There are multiple theories of Alzheimer's disease pathogenesis. One major theory is that oxidation of amyloid beta (Aβ) promotes plaque deposition that directly contributes to pathology. A competing theory is that hypomethylation of DNA (due to altered one carbon metabolism) results in pathology through altered gene regulation. Herein, we propose a novel hypothesis involving L-isoaspartyl methyltransferase (PIMT) that unifies the Aβ and DNA hypomethylation hypotheses into a single model. Importantly, the proposed model allows bidirectional regulation of Aβ oxidation and DNA hypomethylation. The proposed hypothesis does not exclude simultaneous contributions by other mechanisms (e.g., neurofibrillary tangles). The new hypothesis is formulated to encompass oxidative stress, fibrillation, DNA hypomethylation, and metabolic perturbations in one carbon metabolism (i.e., methionine and folate cycles).

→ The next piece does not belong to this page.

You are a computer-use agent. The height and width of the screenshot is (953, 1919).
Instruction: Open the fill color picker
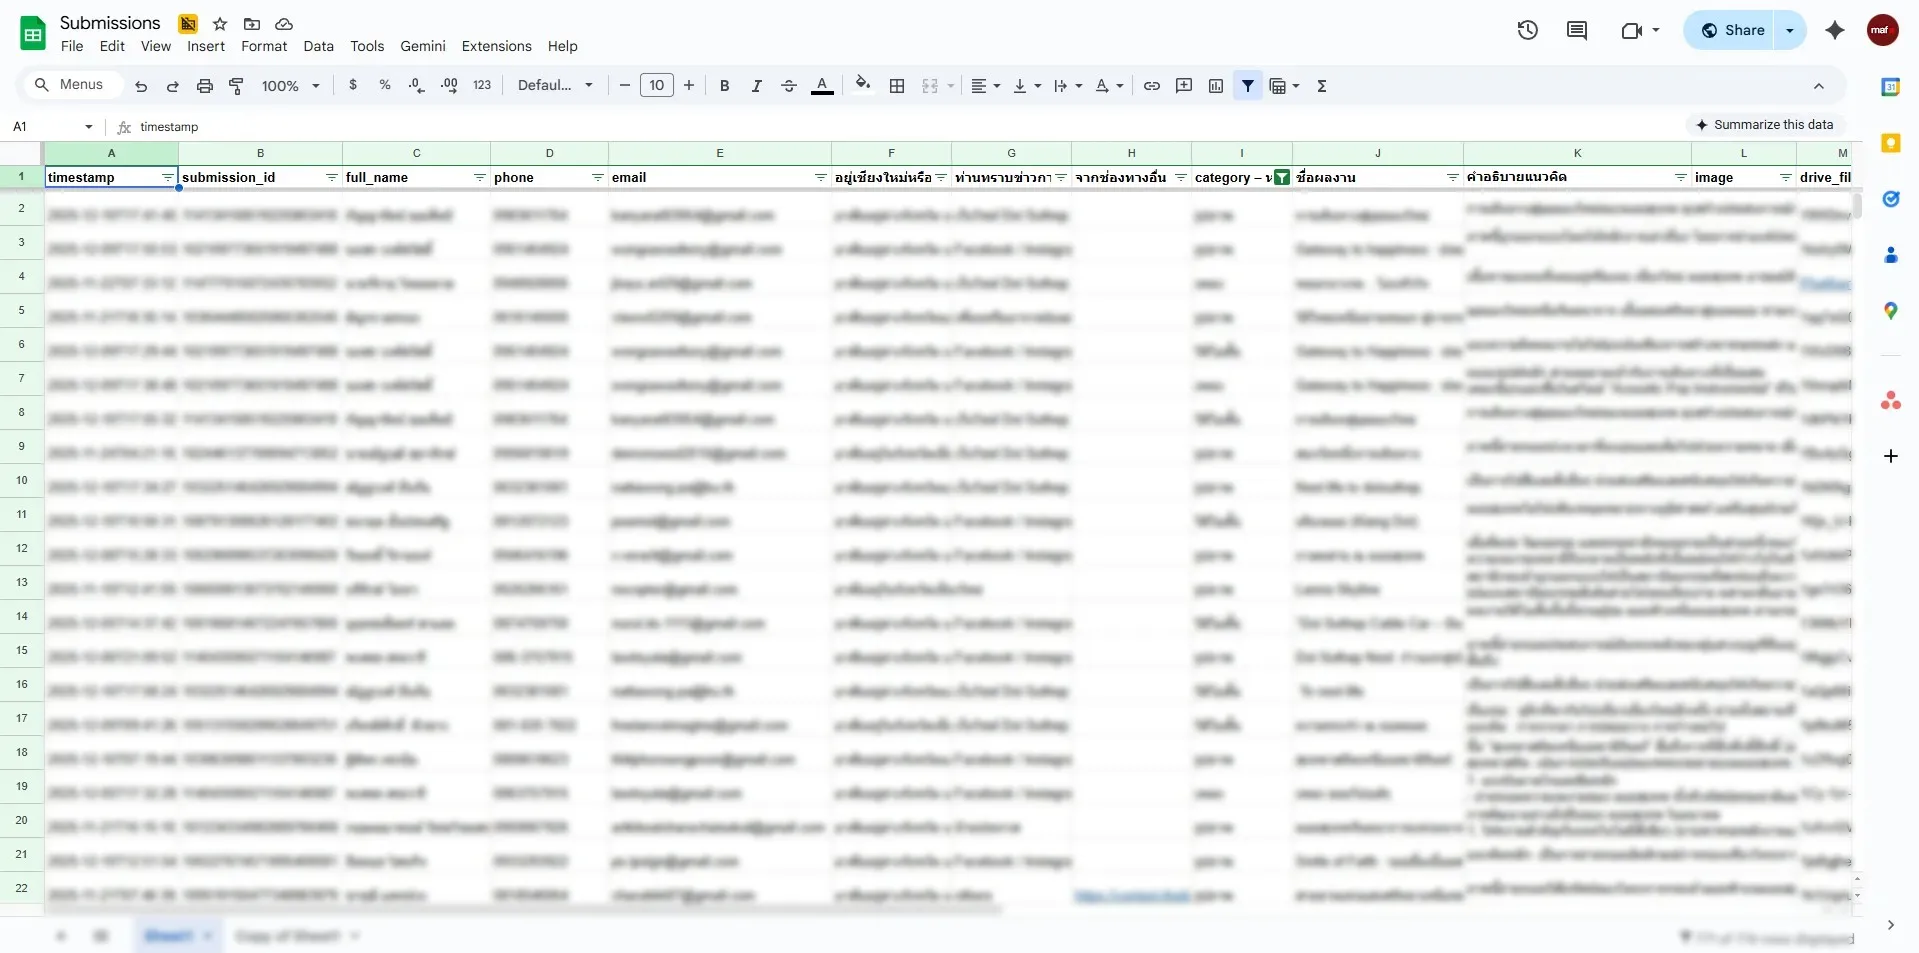(x=862, y=86)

In addition, deductive predictions of the hypothesis are presented both to guide empirical testing of the hypothesis and to provide candidate strategies for therapeutic intervention and/or nutritional modification. HIGHLIGHTS: PIMT repairs L-isoaspartyl groups on amyloid beta and decreases fibrillation. SAM is a common methyl donor for PIMT and DNA methyltransferases. Increased PIMT activity competes with DNA methylation and vice versa. The PIMT hypothesis bridges a gap between plaque and DNA methylation hypotheses.